Exercise brief - Reproduce every entry in the listing without alteration.

Source information -
BEGIN

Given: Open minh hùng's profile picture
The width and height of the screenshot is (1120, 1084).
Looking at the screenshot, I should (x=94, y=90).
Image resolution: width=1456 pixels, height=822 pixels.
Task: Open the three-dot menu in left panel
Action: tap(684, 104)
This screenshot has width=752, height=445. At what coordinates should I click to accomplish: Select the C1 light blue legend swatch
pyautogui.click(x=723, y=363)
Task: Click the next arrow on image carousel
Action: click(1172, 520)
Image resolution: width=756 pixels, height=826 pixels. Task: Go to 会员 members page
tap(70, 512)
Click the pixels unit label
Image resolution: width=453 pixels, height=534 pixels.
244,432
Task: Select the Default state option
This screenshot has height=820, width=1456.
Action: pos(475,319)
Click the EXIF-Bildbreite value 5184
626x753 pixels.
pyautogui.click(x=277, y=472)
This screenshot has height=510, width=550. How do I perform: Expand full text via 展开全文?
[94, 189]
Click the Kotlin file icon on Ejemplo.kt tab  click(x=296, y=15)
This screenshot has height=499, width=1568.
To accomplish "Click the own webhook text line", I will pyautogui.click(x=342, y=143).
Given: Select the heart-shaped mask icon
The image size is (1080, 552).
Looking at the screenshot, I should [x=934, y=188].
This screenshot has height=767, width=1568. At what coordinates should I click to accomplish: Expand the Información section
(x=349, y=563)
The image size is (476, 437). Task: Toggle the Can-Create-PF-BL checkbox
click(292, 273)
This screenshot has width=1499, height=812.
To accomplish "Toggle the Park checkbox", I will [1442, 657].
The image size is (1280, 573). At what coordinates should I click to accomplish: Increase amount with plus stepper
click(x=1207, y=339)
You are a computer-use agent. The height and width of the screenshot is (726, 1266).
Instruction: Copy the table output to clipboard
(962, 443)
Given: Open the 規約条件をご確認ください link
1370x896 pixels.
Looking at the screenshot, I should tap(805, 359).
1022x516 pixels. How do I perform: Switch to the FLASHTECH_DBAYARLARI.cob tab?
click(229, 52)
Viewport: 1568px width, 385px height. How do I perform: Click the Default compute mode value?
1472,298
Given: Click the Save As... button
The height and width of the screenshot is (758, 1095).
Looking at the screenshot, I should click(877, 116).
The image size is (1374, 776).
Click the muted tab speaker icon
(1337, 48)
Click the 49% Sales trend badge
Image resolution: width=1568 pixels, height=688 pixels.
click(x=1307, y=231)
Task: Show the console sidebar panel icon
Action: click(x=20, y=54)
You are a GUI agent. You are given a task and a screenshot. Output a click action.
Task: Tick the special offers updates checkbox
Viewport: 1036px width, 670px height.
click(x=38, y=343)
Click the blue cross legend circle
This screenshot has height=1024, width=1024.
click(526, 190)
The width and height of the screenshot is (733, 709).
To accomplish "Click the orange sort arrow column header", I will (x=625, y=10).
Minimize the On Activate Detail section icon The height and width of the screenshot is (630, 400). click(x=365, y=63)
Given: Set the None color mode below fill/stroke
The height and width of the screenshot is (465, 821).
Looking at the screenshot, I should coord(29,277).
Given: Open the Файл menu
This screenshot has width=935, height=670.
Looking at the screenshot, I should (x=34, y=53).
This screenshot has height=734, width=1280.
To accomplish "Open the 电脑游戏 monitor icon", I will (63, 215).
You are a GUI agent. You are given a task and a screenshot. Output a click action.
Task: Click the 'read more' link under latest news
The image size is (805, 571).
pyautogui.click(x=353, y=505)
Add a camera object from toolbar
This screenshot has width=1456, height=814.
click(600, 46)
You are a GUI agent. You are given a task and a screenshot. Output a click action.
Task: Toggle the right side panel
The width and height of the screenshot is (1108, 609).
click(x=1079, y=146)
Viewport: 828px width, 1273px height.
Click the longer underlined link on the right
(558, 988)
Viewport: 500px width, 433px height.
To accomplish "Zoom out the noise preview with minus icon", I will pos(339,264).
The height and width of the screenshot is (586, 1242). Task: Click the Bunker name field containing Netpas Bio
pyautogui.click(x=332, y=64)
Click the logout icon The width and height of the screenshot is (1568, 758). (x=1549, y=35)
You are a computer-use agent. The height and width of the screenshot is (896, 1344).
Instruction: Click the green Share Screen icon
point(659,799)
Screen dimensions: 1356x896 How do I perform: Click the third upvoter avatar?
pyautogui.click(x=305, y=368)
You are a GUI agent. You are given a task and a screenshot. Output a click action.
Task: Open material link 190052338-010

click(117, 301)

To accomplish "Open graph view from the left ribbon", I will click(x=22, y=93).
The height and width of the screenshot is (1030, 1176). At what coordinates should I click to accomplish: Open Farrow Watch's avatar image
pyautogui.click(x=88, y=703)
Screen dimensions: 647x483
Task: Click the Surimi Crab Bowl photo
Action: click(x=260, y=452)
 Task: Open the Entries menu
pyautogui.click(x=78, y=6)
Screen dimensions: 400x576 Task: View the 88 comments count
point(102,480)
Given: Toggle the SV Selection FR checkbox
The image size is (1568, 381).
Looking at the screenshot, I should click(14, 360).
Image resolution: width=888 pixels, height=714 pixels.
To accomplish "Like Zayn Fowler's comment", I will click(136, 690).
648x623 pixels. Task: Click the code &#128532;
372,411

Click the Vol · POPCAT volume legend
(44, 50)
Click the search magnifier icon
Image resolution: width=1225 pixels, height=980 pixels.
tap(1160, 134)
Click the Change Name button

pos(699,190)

END

Task output -
Given: Open minh hùng's profile picture
The width and height of the screenshot is (1120, 1084).
Looking at the screenshot, I should (x=94, y=90).
Image resolution: width=1456 pixels, height=822 pixels.
Task: Open the three-dot menu in left panel
Action: tap(684, 104)
This screenshot has width=752, height=445. At what coordinates should I click to accomplish: Select the C1 light blue legend swatch
pyautogui.click(x=723, y=363)
Task: Click the next arrow on image carousel
Action: click(1172, 520)
Image resolution: width=756 pixels, height=826 pixels. Task: Go to 会员 members page
tap(70, 512)
Click the pixels unit label
Image resolution: width=453 pixels, height=534 pixels.
244,432
Task: Select the Default state option
This screenshot has height=820, width=1456.
Action: pos(475,319)
Click the EXIF-Bildbreite value 5184
626x753 pixels.
pyautogui.click(x=277, y=472)
This screenshot has height=510, width=550. How do I perform: Expand full text via 展开全文?
[94, 189]
Click the Kotlin file icon on Ejemplo.kt tab  click(x=296, y=15)
This screenshot has height=499, width=1568.
To accomplish "Click the own webhook text line", I will pyautogui.click(x=342, y=143).
Given: Select the heart-shaped mask icon
The image size is (1080, 552).
Looking at the screenshot, I should [x=934, y=188].
This screenshot has height=767, width=1568. At what coordinates should I click to accomplish: Expand the Información section
(x=349, y=563)
The image size is (476, 437). Task: Toggle the Can-Create-PF-BL checkbox
click(292, 273)
This screenshot has width=1499, height=812.
To accomplish "Toggle the Park checkbox", I will [1442, 657].
The image size is (1280, 573). At what coordinates should I click to accomplish: Increase amount with plus stepper
click(x=1207, y=339)
You are a computer-use agent. The height and width of the screenshot is (726, 1266).
Instruction: Copy the table output to clipboard
(962, 443)
Given: Open the 規約条件をご確認ください link
1370x896 pixels.
Looking at the screenshot, I should tap(805, 359).
1022x516 pixels. How do I perform: Switch to the FLASHTECH_DBAYARLARI.cob tab?
click(229, 52)
Viewport: 1568px width, 385px height. How do I perform: Click the Default compute mode value?
1472,298
Given: Click the Save As... button
The height and width of the screenshot is (758, 1095).
Looking at the screenshot, I should click(877, 116).
The image size is (1374, 776).
Click the muted tab speaker icon
(1337, 48)
Click the 49% Sales trend badge
Image resolution: width=1568 pixels, height=688 pixels.
click(x=1307, y=231)
Task: Show the console sidebar panel icon
Action: click(x=20, y=54)
You are a GUI agent. You are given a task and a screenshot. Output a click action.
Task: Tick the special offers updates checkbox
Viewport: 1036px width, 670px height.
click(x=38, y=343)
Click the blue cross legend circle
This screenshot has height=1024, width=1024.
click(526, 190)
The width and height of the screenshot is (733, 709).
To accomplish "Click the orange sort arrow column header", I will (x=625, y=10).
Minimize the On Activate Detail section icon The height and width of the screenshot is (630, 400). click(x=365, y=63)
Given: Set the None color mode below fill/stroke
The height and width of the screenshot is (465, 821).
Looking at the screenshot, I should coord(29,277).
Given: Open the Файл menu
This screenshot has width=935, height=670.
Looking at the screenshot, I should (x=34, y=53).
This screenshot has height=734, width=1280.
To accomplish "Open the 电脑游戏 monitor icon", I will (63, 215).
You are a GUI agent. You are given a task and a screenshot. Output a click action.
Task: Click the 'read more' link under latest news
The image size is (805, 571).
pyautogui.click(x=353, y=505)
Add a camera object from toolbar
This screenshot has width=1456, height=814.
click(600, 46)
You are a GUI agent. You are given a task and a screenshot. Output a click action.
Task: Toggle the right side panel
The width and height of the screenshot is (1108, 609).
click(x=1079, y=146)
Viewport: 828px width, 1273px height.
Click the longer underlined link on the right
(558, 988)
Viewport: 500px width, 433px height.
To accomplish "Zoom out the noise preview with minus icon", I will pos(339,264).
The height and width of the screenshot is (586, 1242). Task: Click the Bunker name field containing Netpas Bio
pyautogui.click(x=332, y=64)
Click the logout icon The width and height of the screenshot is (1568, 758). (x=1549, y=35)
You are a computer-use agent. The height and width of the screenshot is (896, 1344).
Instruction: Click the green Share Screen icon
point(659,799)
Screen dimensions: 1356x896 How do I perform: Click the third upvoter avatar?
pyautogui.click(x=305, y=368)
You are a GUI agent. You are given a task and a screenshot. Output a click action.
Task: Open material link 190052338-010

click(117, 301)

To accomplish "Open graph view from the left ribbon", I will click(x=22, y=93).
The height and width of the screenshot is (1030, 1176). At what coordinates should I click to accomplish: Open Farrow Watch's avatar image
pyautogui.click(x=88, y=703)
Screen dimensions: 647x483
Task: Click the Surimi Crab Bowl photo
Action: click(x=260, y=452)
 Task: Open the Entries menu
pyautogui.click(x=78, y=6)
Screen dimensions: 400x576 Task: View the 88 comments count
point(102,480)
Given: Toggle the SV Selection FR checkbox
The image size is (1568, 381).
Looking at the screenshot, I should click(14, 360).
Image resolution: width=888 pixels, height=714 pixels.
To accomplish "Like Zayn Fowler's comment", I will click(136, 690).
648x623 pixels. Task: Click the code &#128532;
372,411

Click the Vol · POPCAT volume legend
(44, 50)
Click the search magnifier icon
Image resolution: width=1225 pixels, height=980 pixels.
tap(1160, 134)
Click the Change Name button

pos(699,190)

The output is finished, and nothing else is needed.